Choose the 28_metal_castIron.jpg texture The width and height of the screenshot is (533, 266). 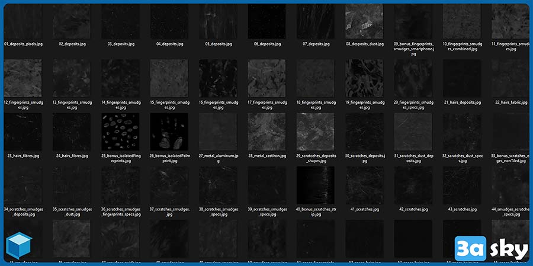pyautogui.click(x=267, y=132)
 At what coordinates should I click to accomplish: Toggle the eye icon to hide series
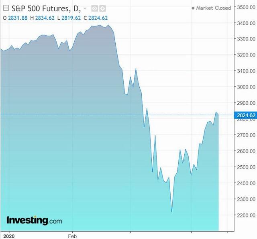(95, 8)
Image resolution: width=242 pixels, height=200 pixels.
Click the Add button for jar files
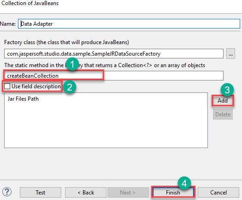click(223, 101)
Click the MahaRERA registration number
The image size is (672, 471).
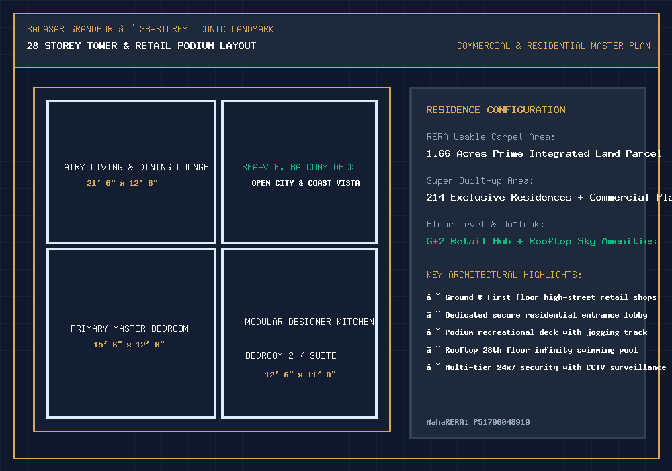478,422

### Exercise instructions
Every line from the one with "Image resolution: width=242" through the last line of the data must be copied exactly. Leave the pictures out.

### Output
Image resolution: width=242 pixels, height=200 pixels.
Click the Add button for jar files
click(223, 101)
Click the MahaRERA registration number
The image size is (672, 471).
478,422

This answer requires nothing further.